Limitations of this study. A study of this type, which covers almost five decades of observation, has some limitations to discuss. First, in nearly 50 years of observation, the study has considered some citation-based measures that can be affected by the passage of time. For example, younger disciplines, such as Computer Science, would have a lower volume of citations when studying citation dynamics over time since their research community is more incipient. Second, in general, the areas are generally compared in different stages of maturity, understanding that some classic areas, such as basic sciences, are in a higher stage of maturity than Computer Science. This fact may affect the comparison between areas, so a seasonally adjusted study according to the level of maturity would be more suitable to carry out a longitudinal comparison like the one in this study. The same observation applies to how the life-spans of researchers were calculated since it is understood that some more consolidated areas could have a more stable career model than emerging areas. A comparison by groups of similar areas according to a level of maturity might be more appropriate in this regard, which is left as future work.

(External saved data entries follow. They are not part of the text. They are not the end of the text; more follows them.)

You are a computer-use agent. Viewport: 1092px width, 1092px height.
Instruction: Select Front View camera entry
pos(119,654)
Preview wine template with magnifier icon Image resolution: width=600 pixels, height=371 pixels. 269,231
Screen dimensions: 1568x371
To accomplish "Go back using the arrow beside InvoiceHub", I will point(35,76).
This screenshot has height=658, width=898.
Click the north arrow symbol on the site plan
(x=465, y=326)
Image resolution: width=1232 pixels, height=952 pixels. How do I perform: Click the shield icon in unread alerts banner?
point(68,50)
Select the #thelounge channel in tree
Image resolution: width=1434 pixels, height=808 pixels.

Third, as we discarded citations that came from areas not covered by the study, our study may underestimate the volume of citations in some areas. One way to address this limitation is to work on complete Scopus data to characterize the total number of publications and citations recorded in a given observation period. Finally, the construction of the dataset based on established researchers can introduce a bias in the data since the snowball crawling conducted from these authors would be mediated by the citation patterns that these types of authors have. Less established researchers are likely to follow different citation patterns, affecting the type of accounts retrieved by our Scopus account crawler. Despite this limitation and criticism, we believe that our sample represents a relevant and highly visible part of the Scopus data, which makes the study’s conclusions valid.